- [Entries supplied]
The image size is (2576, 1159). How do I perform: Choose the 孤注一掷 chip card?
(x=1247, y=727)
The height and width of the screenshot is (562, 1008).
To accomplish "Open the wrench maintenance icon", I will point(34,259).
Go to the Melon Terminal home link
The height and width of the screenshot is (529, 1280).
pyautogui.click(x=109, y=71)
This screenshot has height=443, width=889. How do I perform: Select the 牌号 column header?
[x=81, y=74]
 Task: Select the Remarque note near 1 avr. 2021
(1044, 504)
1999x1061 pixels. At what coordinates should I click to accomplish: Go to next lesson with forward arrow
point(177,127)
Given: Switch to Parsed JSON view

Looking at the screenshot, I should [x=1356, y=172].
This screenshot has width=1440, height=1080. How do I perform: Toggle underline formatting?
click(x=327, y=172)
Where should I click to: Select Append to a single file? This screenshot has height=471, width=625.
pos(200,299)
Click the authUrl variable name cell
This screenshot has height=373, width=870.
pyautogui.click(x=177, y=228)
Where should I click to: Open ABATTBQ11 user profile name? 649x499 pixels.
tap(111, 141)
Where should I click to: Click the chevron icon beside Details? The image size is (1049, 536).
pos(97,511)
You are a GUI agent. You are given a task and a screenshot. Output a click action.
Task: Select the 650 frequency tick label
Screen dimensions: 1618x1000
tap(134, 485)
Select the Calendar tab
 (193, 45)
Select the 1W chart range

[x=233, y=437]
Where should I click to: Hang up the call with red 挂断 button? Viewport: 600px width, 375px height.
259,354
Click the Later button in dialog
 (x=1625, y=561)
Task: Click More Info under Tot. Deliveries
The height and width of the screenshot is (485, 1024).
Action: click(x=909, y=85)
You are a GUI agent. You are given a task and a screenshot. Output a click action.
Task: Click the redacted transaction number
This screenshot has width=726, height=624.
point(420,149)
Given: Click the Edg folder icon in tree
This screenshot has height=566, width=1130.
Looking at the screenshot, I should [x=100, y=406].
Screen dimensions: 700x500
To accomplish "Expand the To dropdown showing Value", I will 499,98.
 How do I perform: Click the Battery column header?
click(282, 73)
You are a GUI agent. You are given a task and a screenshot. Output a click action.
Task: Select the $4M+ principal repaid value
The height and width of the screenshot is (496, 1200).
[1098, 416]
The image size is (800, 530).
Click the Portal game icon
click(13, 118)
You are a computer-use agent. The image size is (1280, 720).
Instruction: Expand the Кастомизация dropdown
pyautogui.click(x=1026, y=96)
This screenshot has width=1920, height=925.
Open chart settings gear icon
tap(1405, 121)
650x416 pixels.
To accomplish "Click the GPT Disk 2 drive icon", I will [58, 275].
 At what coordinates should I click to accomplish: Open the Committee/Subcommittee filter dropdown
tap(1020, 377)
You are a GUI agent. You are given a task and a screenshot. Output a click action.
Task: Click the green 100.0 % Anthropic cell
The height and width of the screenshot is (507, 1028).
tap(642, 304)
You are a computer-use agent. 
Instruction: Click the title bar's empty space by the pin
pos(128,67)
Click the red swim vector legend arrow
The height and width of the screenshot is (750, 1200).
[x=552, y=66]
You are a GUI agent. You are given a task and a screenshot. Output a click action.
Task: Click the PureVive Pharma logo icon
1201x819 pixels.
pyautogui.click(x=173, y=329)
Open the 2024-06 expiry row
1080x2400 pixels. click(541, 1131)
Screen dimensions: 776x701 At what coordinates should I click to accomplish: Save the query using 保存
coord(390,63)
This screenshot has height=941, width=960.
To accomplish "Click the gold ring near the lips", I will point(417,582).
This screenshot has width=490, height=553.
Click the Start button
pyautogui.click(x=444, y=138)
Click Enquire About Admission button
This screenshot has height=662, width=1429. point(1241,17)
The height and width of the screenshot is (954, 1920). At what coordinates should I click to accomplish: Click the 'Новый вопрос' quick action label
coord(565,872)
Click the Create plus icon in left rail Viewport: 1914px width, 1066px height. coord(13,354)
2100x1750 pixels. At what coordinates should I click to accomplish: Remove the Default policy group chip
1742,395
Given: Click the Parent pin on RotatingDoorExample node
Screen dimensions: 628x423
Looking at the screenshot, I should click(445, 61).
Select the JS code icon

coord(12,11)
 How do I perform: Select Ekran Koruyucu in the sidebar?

- [Work instruction] Copy out each line of the material and keep every word unchanged.

- [Exercise answer]
The image size is (2576, 1159). How do I perform: Choose the 孤注一掷 chip card?
(x=1247, y=727)
The height and width of the screenshot is (562, 1008).
To accomplish "Open the wrench maintenance icon", I will point(34,259).
Go to the Melon Terminal home link
The height and width of the screenshot is (529, 1280).
pyautogui.click(x=109, y=71)
This screenshot has height=443, width=889. How do I perform: Select the 牌号 column header?
[x=81, y=74]
 Task: Select the Remarque note near 1 avr. 2021
(1044, 504)
1999x1061 pixels. At what coordinates should I click to accomplish: Go to next lesson with forward arrow
point(177,127)
Given: Switch to Parsed JSON view

Looking at the screenshot, I should [x=1356, y=172].
This screenshot has width=1440, height=1080. How do I perform: Toggle underline formatting?
click(x=327, y=172)
Where should I click to: Select Append to a single file? This screenshot has height=471, width=625.
pos(200,299)
Click the authUrl variable name cell
This screenshot has height=373, width=870.
pyautogui.click(x=177, y=228)
Where should I click to: Open ABATTBQ11 user profile name? 649x499 pixels.
tap(111, 141)
Where should I click to: Click the chevron icon beside Details? The image size is (1049, 536).
pos(97,511)
You are a GUI agent. You are given a task and a screenshot. Output a click action.
Task: Select the 650 frequency tick label
Screen dimensions: 1618x1000
tap(134, 485)
Select the Calendar tab
 (193, 45)
Select the 1W chart range

[x=233, y=437]
Where should I click to: Hang up the call with red 挂断 button? Viewport: 600px width, 375px height.
259,354
Click the Later button in dialog
 (x=1625, y=561)
Task: Click More Info under Tot. Deliveries
The height and width of the screenshot is (485, 1024).
Action: click(x=909, y=85)
You are a GUI agent. You are given a task and a screenshot. Output a click action.
Task: Click the redacted transaction number
This screenshot has width=726, height=624.
point(420,149)
Given: Click the Edg folder icon in tree
This screenshot has height=566, width=1130.
Looking at the screenshot, I should [x=100, y=406].
Screen dimensions: 700x500
To accomplish "Expand the To dropdown showing Value", I will 499,98.
 How do I perform: Click the Battery column header?
click(282, 73)
You are a GUI agent. You are given a task and a screenshot. Output a click action.
Task: Select the $4M+ principal repaid value
The height and width of the screenshot is (496, 1200).
[1098, 416]
The image size is (800, 530).
Click the Portal game icon
click(13, 118)
You are a computer-use agent. The image size is (1280, 720).
Instruction: Expand the Кастомизация dropdown
pyautogui.click(x=1026, y=96)
This screenshot has width=1920, height=925.
Open chart settings gear icon
tap(1405, 121)
650x416 pixels.
To accomplish "Click the GPT Disk 2 drive icon", I will [58, 275].
 At what coordinates should I click to accomplish: Open the Committee/Subcommittee filter dropdown
tap(1020, 377)
You are a GUI agent. You are given a task and a screenshot. Output a click action.
Task: Click the green 100.0 % Anthropic cell
The height and width of the screenshot is (507, 1028).
tap(642, 304)
You are a computer-use agent. 
Instruction: Click the title bar's empty space by the pin
pos(128,67)
Click the red swim vector legend arrow
The height and width of the screenshot is (750, 1200).
[x=552, y=66]
You are a GUI agent. You are given a task and a screenshot. Output a click action.
Task: Click the PureVive Pharma logo icon
1201x819 pixels.
pyautogui.click(x=173, y=329)
Open the 2024-06 expiry row
1080x2400 pixels. click(541, 1131)
Screen dimensions: 776x701 At what coordinates should I click to accomplish: Save the query using 保存
coord(390,63)
This screenshot has height=941, width=960.
To accomplish "Click the gold ring near the lips", I will point(417,582).
This screenshot has width=490, height=553.
Click the Start button
pyautogui.click(x=444, y=138)
Click Enquire About Admission button
This screenshot has height=662, width=1429. point(1241,17)
The height and width of the screenshot is (954, 1920). At what coordinates should I click to accomplish: Click the 'Новый вопрос' quick action label
coord(565,872)
Click the Create plus icon in left rail Viewport: 1914px width, 1066px height. coord(13,354)
2100x1750 pixels. At what coordinates should I click to accomplish: Remove the Default policy group chip
1742,395
Given: Click the Parent pin on RotatingDoorExample node
Screen dimensions: 628x423
Looking at the screenshot, I should click(445, 61).
Select the JS code icon

coord(12,11)
 How do I perform: Select Ekran Koruyucu in the sidebar?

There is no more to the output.